Exercise prompt:
Return every line of the entries below that contains the string "screenshot".

Data excerpts:
###

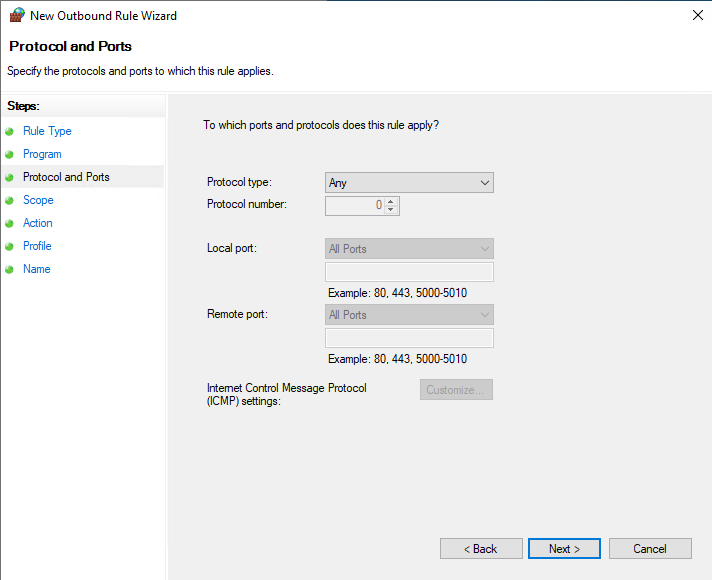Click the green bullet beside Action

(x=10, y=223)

###

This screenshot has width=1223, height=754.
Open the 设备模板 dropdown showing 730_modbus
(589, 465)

###

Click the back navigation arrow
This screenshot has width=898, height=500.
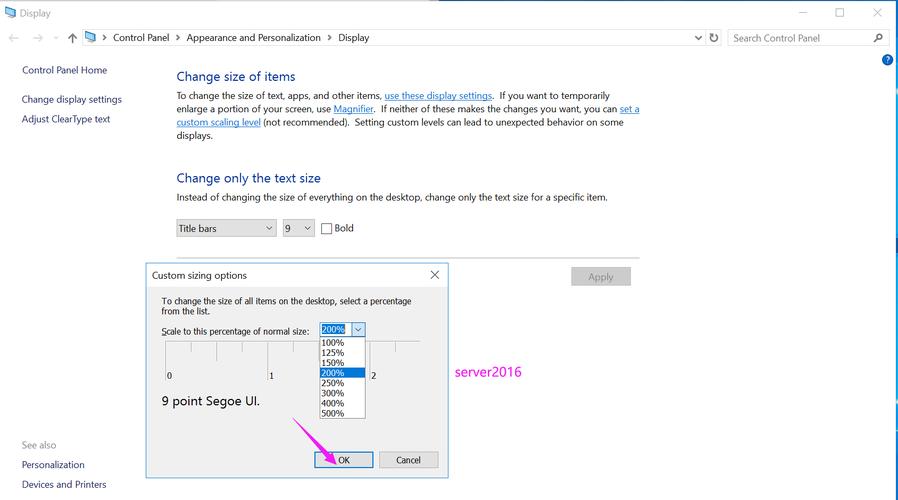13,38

###

Written answer:
This screenshot has width=1223, height=754.
This screenshot has width=898, height=500.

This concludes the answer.